Le président du Conseil de la concurrence Amara Zitouni persiste et signe : « La loi actuelle de la concurrence est dépassée. » Et d’estimer qu’« une loi qui reste figée devient forcément inappropriée ». Abondant dans ce sens, ce responsable, qui s’exprimait lors d’un point presse hier à Alger, pour présenter le bilan d’activités de son institution durant l’année 2018, précisera que « 50 articles sur les 70 que compte la loi de la concurrence sont à revoir ».

Comme il tenu à souligner qu’« au fil de l’exercice de notre mission, nous constatons de plus en plus que l’Etat ne respecte pas les règles qu’il a édictées ». Donnant notamment en exemple le code des marchés publics très souvent bafoué. « Il suffit pour s’en convaincre de se référer au nombre de mandats de dépôt décidés ces derniers mois par la justice avec pour motif des passations de marchés publics contraires au règlement en vigueur. C’est pour dire que la concurrence dans ce domaine a fait tâche d’huile. » Toujours à propos du code des marchés publics très souvent violé, « on n’en est arrivé à cette évidence : la corruption dans la passation des marchés a fini par devenir une règle en lieu et place d’un outil d’arbitrage, à savoir la concurrence entre tous les soumissionnaires sans aucun privilège ou passe-droit », a lâché le président du Conseil de la concurrence. Faisant savoir dans ce sillage que « la concurrence est un moyen efficace pour prévenir et lutter contre la corruption. Et pour preuve, des experts ont démontré suite à une étude de terrain que lorsque la concurrence est appliquée dans un pays, la corruption recule. Par contre, quand la concurrence est absente, la corruption reprend vigueur ».

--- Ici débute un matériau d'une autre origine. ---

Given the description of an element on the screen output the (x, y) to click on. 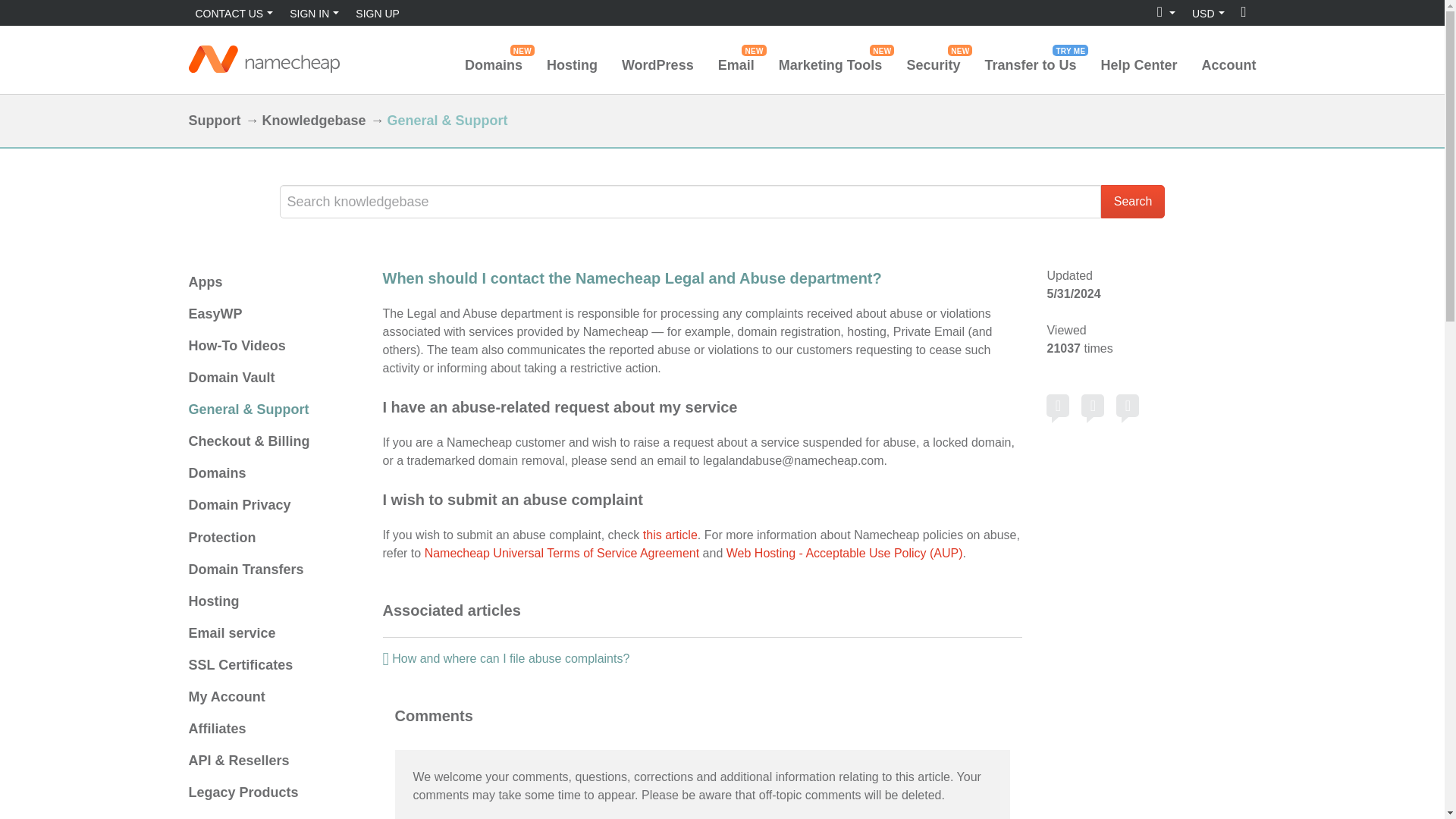
SIGN UP (377, 12)
CONTACT US (233, 12)
Tweet This (1092, 404)
Pin on Pinterest (1127, 404)
SIGN IN (493, 65)
Hosting (314, 12)
Share on Facebook (571, 65)
WordPress (1057, 404)
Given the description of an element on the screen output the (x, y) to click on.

A partir de cette étude, le responsable regrette que chez nous « la culture de la concurrence reste insuffisamment ancrée, pis, encore, elle est dans un environnement hostile et du coup elle laisse grand ouvert les portes de la concurrence ». Déplorant également que tous les rapports élaborés par son institution et transmis à la chefferie du gouvernement restent sans retour d’écoute.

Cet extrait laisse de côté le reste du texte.